Once the police make an arrest, they draft and send a report regarding the arrest to the prosecutor, who makes the decision whether or not to prosecute the criminal act. These reports contain basic summaries of the events leading up to the arrest, including details like dates, location, time, and witness contact information. The report could potentially include the information on whatever Leesburg attorney is representing the accused.
When prosecutors decide to initiate criminal proceedings against the accused, they can decide to file charges regarding all of the crimes the police suspect the individual committed, or to instead file charges for more or less serious crimes than those leveled by the police in Leesburg. Attorneys acting as prosecutors should communicate from there on out primarily through the criminal defense attorney for the accused.

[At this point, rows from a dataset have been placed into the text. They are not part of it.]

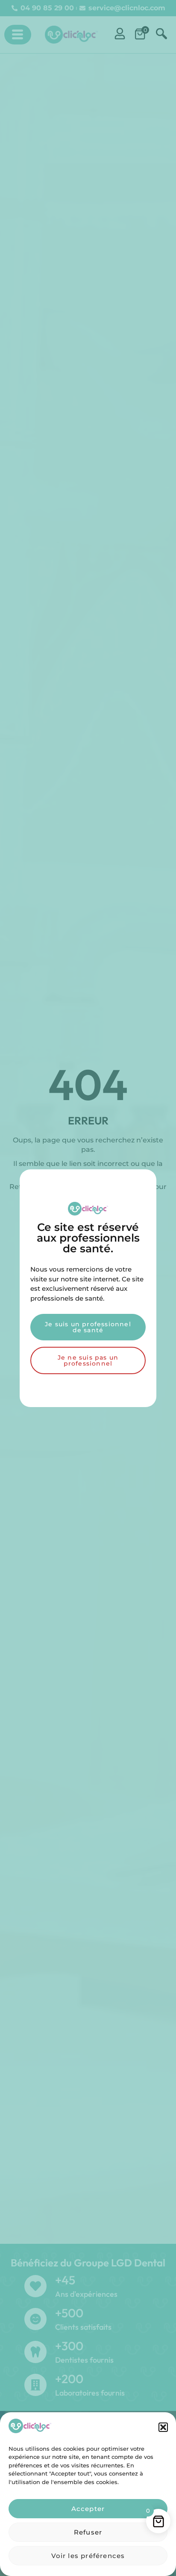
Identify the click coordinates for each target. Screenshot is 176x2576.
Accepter (88, 2509)
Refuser (88, 2532)
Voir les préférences (88, 2556)
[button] (163, 2427)
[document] (88, 1288)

As Leesburg attorneys can advise their criminal defense clients, the U.S. Supreme Court has held that indigent defendants who cannot afford to hire their own attorneys are as entitled to adequate legal representation as those who hire their own Leesburg attorneys to represent them. Those defendants represented by attorneys who do not do a reasonably good job defending them could potentially have cause later for a new trial.
The right to adequate representation does not mean that defendants have the right to perfect legal representation–if such a thing even exists. In order for a new trial to be granted due to an ineffective Leesburg attorney, the representation would have to be sufficiently shocking to convince a judge to throw out the guilty verdict because of an attorney’s incompetence. The following are examples where judges have done just that:
- A Leesburg attorney leaving the courtroom with only a law student intern in charge of the defense;
- A Leesburg attorney acknowledging that the defendant was guilty of a lesser crime during closing argument–but had not cleared that tactic with the defendant beforehand, and
- A Leesburg attorney failing to properly challenge two potential jurors who claimed during the voir dire process that they could not remain neutral if a defendant refused to testify.